Il fido è uno degli strumenti bancari più utilizzati per soddisfare le esigenze di liquidità, in particolare nel breve periodo, della maggior parte dei clienti, sia privati che aziende. Le banche (tra cui le maggiori come Unicredit e Bnl), dal canto loro, hanno l’opportunità di guadagnare, con interessi giornalieri e trimestrali, dagli affidamenti in conto corrente (vedi Migliori conti correnti online a zero spese), offrendo un servizio accessorio che sia in grado di soddisfare i clienti nelle loro necessità.

Uno strumento utile, da utilizzare comunque con parsimonia: sono le stesse banche, infatti, a consigliare ai clienti di non abusare del fido che, se gestito in modo improprio, può rendere più difficile ed onerosa l’uscita dal cosiddetto territorio di sconfino. Infatti la natura più diffusa del fido bancario è la cassa, ovvero uno scoperto direttamente sul conto corrente che viene concesso dall’istituto al cliente, per un periodo di tempo determinato, dopo il quale viene ridiscussa la somma.

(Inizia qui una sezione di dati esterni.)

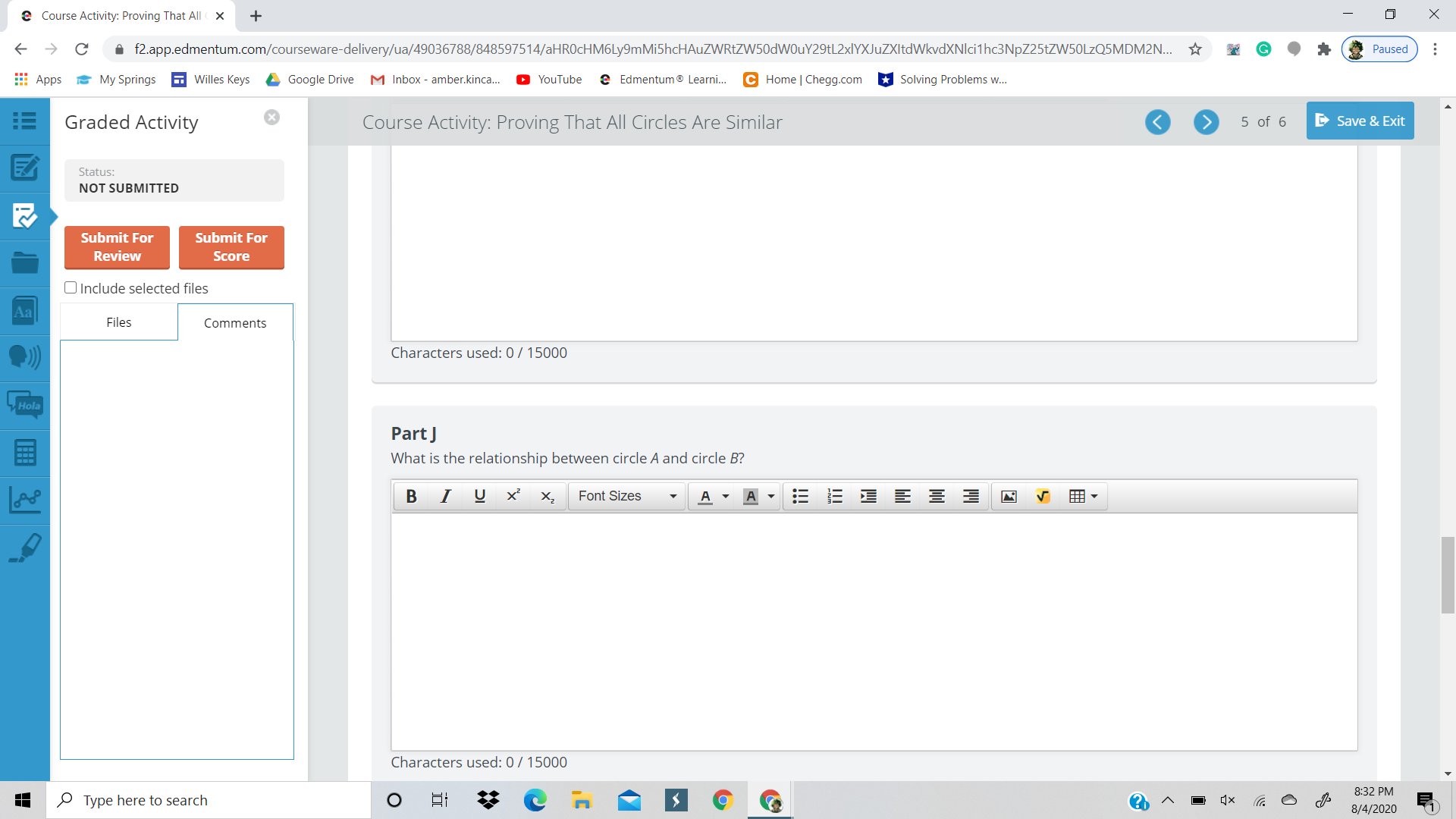Activate the text-to-speech tool
The height and width of the screenshot is (819, 1456).
(25, 358)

Scoperto di cassa: vantaggi e criticità

Come accennato, chi riceve un fido di cassa usufruisce di un’apertura di credito sul proprio rapporto. In questo modo la somma pattuita è sempre a disposizione ed utilizzabile dal cliente che ne ha fatto richiesta: è così che l’affidamento di cassa permette ai clienti di poter ricorrere all’utilizzo del conto corrente qualora abbiano la necessità di eseguire ogni tipo di operazione anche in assenza di liquidità (vedi Investimenti sicuri).

La banca che concede tale importo fisserà un tasso d’interesse passivo sia sull’importo totale affidato che sul suo effettivo utilizzo. E’ importante ricordare, inoltre, che uno sconfino dal fido è molto pericoloso, in quanto, già per sua natura, l’affidamento bancario rappresenta un’estensione alle proprie effettive possibilità liquide.

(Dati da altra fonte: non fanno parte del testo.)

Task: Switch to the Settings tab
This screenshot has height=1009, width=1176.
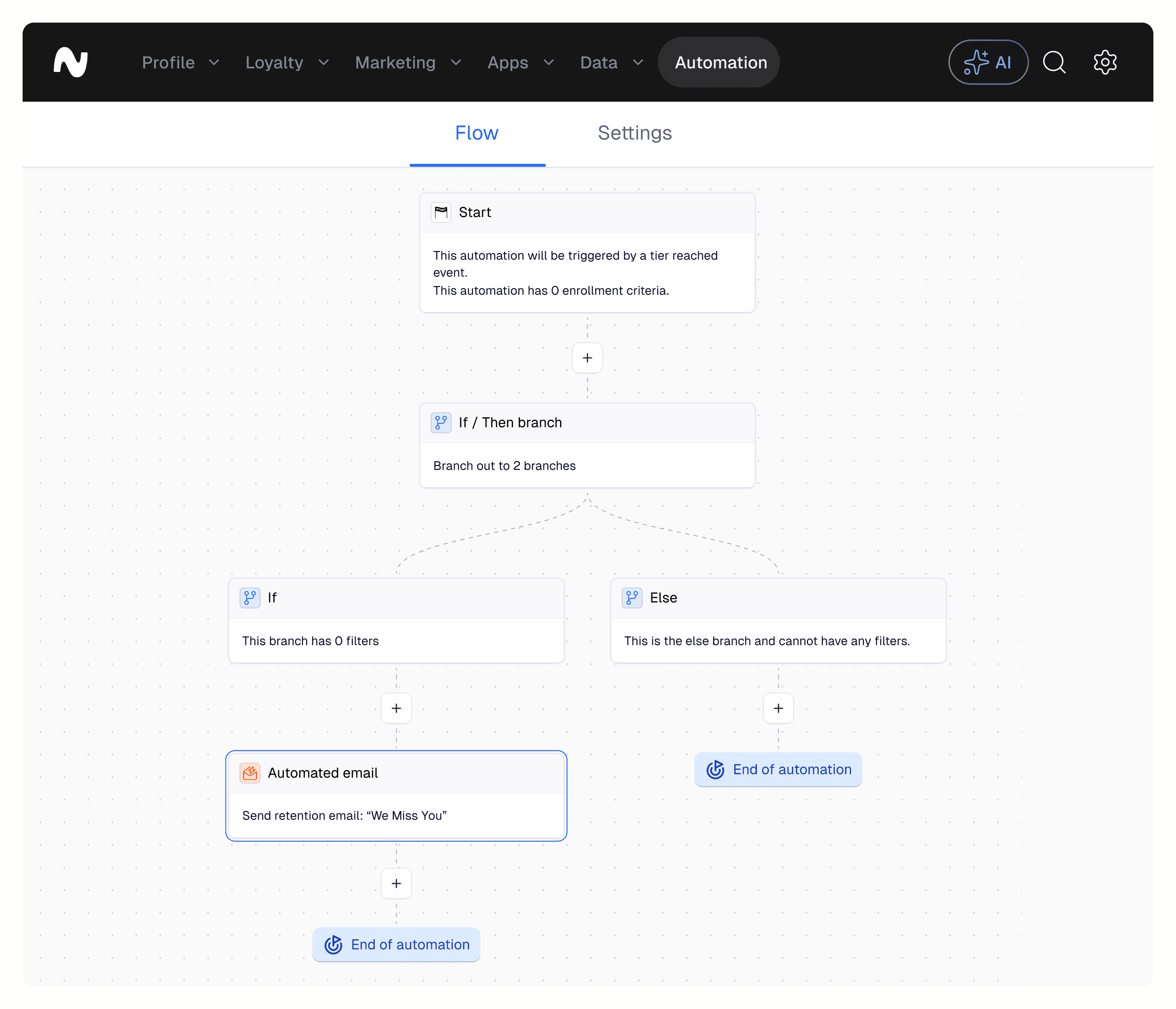Action: [634, 133]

In questi casi gli interessi da pagare sono molto elevati, ma la preoccupazione principale riguarda il rischio di essere segnalati da parte dell’istituto, in caso di sconfino prolungato, nelle banche dati interbancarie, per uno status di default difficilmente recuperabile a livello di sistema.

Fido bancario, quando usarlo

Mancanze temporanee di liquidità, momenti stagionali di concentrazione di scadenze, necessità momentanea di denaro per portare a termine determinate attività: sono alcune delle casistiche in cui il fido di cassa può rappresentare la risposta ideale alle risoluzione delle criticità.

Ciò che è buona norma evitare è pensare ad un fido bancario come strumento di finanziamento permanente, sia per i costi connessi ad esso che per la natura revisionale del prodotto che, a scadenza, potrebbe essere revocato dalla banca lasciando il conto in rosso. Un rischio che è sempre bene non correre.